I tried to center my life on God as he did. I lived by his Sermon on the Mount and the Ten Command-ments. I went to church every week and read the Bible every day. I ordered my thinking by the Lord’s Prayer, even worked at healing by prayer after the Master’s own example.

But I had never really come to know Jesus Christ. Not recognizing Jesus as God incarnate, how could I enthrone him as Lord in my heart? John’s self held that throne.

Affirming my own perfection and denying sin, how could I receive Jesus as the loving Savior who died on the cross for me personally? John was in no need of saving.

Not knowing him to be alive, reigning at God’s right hand, interceding for me, how could I receive the treasures he was ready to grant if I but asked them in his name? John prayed with logic, not petition.

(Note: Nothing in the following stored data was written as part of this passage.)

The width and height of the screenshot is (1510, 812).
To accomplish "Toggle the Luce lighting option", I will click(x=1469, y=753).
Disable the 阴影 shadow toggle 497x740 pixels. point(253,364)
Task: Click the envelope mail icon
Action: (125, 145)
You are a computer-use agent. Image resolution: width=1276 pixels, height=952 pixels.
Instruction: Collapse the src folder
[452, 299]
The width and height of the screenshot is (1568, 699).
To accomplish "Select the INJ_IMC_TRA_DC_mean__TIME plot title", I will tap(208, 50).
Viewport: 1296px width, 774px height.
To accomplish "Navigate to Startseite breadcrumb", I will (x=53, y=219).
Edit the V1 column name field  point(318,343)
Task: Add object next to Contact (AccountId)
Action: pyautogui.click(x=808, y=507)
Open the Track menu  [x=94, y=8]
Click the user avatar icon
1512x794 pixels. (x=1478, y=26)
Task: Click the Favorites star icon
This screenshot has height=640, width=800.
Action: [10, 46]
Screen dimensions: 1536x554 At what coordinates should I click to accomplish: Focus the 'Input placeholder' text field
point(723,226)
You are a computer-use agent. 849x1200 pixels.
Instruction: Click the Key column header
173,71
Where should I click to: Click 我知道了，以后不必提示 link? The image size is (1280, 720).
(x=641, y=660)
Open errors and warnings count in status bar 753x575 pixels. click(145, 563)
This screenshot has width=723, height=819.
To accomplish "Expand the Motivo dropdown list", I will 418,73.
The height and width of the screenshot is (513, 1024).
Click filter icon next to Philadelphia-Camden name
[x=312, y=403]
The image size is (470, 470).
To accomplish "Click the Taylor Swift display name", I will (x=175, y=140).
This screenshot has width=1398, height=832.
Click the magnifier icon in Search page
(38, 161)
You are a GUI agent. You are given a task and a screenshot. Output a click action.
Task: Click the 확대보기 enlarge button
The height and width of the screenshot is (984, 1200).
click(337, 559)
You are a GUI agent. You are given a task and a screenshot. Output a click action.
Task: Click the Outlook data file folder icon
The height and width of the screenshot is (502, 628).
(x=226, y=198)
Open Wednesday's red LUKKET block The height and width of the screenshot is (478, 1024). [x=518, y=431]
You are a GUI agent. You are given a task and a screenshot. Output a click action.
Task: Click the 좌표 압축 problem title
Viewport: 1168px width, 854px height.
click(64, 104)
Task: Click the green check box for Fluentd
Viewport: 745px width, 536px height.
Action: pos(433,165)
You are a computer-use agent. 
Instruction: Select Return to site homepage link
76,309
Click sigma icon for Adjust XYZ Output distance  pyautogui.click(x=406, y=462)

Dismissing as superstitious those who are buried with him in baptism and raised with him in the eucharist of bread and wine, what part had I in the body of Christ? John thought himself part of a better and higher fellowship.

Presuming to read Scripture scientifically, which is to say selectively, how obedient was I to him who said his words will never pass away? John walked after a different leader.

Yes, for a long time I thought I was a Christian, and it’s true that sociologically I was more nearly that than anything else. But theologically I was unrecognizable to Paul and the believers at Antioch or to the Lord himself and his men from Galilee. He would have said sadly to me, “I never knew you.”

I’m convinced, though, that he knows me very well now, for at last I have come to know him. Years spent wrestling with five simple questions who is Jesus Christ, why have the ages worshipped him, what does he offer me, what does he demand of me, what is the cost of refusing him? rewarded me well. I have found the one priceless pearl, Jesus my Savior and Lord, my best friend and elder brother.

To spend all my days adoring him, exalting him, serving him, and proclaiming him, and then to spend eternity companioning with him and shepherded by him, is finally my sense of what it means to be a Christian. What a discovery; what a joy. Thank you, Father.